In fact, the budget is not really balanced. Apparently, 10% of the anticipated transfer tax from large commercial sales (from the General Reserve Fund) for use in the operating budget is how the budget "appears" to be balanced. In a nutshell, it is
fund accounting manipulation. Any way you look at, the reserves are being eroded.
It would have been helpful if Colman had commented on report items the township HAS NOT enacted - such as cutting the longevity bonus system. It would have demonstrated a level of independence. The BAWG report is fairly clear in its advice on that line item in that it should be cut. There is not much explanation for the advice as it needs none. Regardless of economic client, such non-merit based compensation is entirely inappropriate in a taxpayer funded setting.
When you juxtapose the fact that the longevity bonuses are still in place with the fact that $30K is still in the budget for fireworks and the fact that that fire service was cut by $100K and the library budget was slashed by approx $200K, you have to wonder what the real the priorities are.
Clearly, one of the priorities is to facilitate a $50K backroom deal with the St. David's Golf Club so that the club could be alleviated of its sidewalk obligations under its approved development plan. Hence why I have called for
Kampf, Lamina and Olson to resign.
There is no priority of some sort of long term vision. It would have been helpful if the BAWG Report had scenario-based recommendations. For example, the EIT was dismissed out of hand - with no significant mention of the fact that $3M is currently being paid by residents and that those $'s would come back to Tredyffrin if we had an EIT. There was no mention of the fact that in reality, we subsidize neighboring townships for the benefit of those citizens - at the expense of us - the Tredyffrin Citizens. In fact, other municipalities thank us for our stance!
There is no other way to describe the BAWG's treatment of the EIT question as results-oriented intellectual dishonesty. The very fact that the BAWG would thinly suggest a flat business tax - but not consider the EIT - makes no sense whatsoever. To date, no official, candidate, staff member or BAWG Member has cited an intellectually defensible reason for why an EIT shouldn't be enacted, much less even considered. About all we get are political soundbytes. Keep in mind, this is the same group that thinks nothing of raising our real estate taxes! There is simply no logic or reason to the process.

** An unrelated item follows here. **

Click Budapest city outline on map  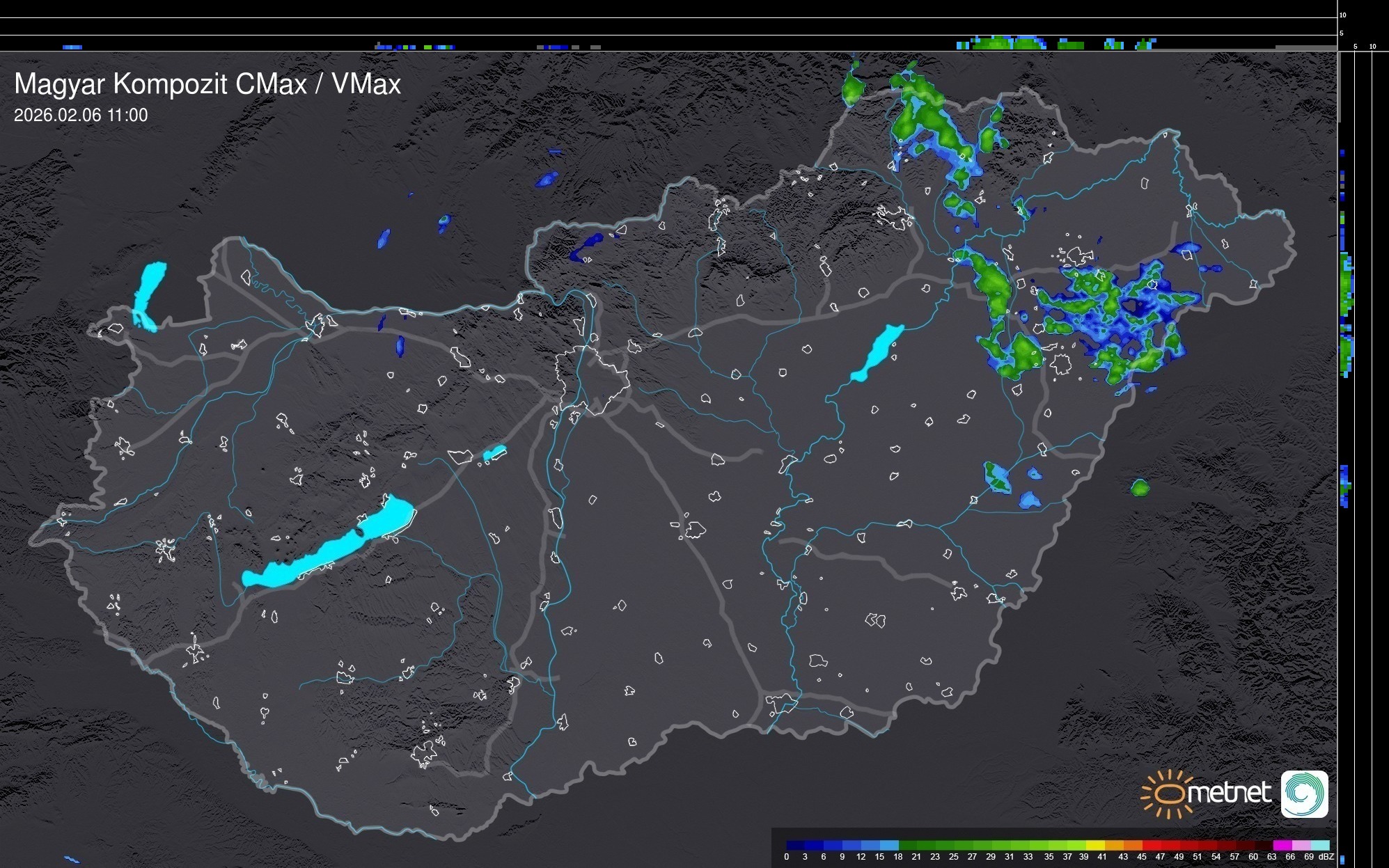[592, 379]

About all the BAWG report suggests are cuts. Indeed, there are general ideas such as "Recheck all Math" and "Implement a Strategic Plan". Both are good ideas, but quite frankly, I am surprised that they had to be suggested in the first place. No wonder things are were they are. We have a 100+ person government with an annual $35 Million budget that does not operate under nor have a strategic plan. I don't know of many successful businesses of comparable size that do not have a strategic plan. I know of many smaller entities that do have a strategic plan.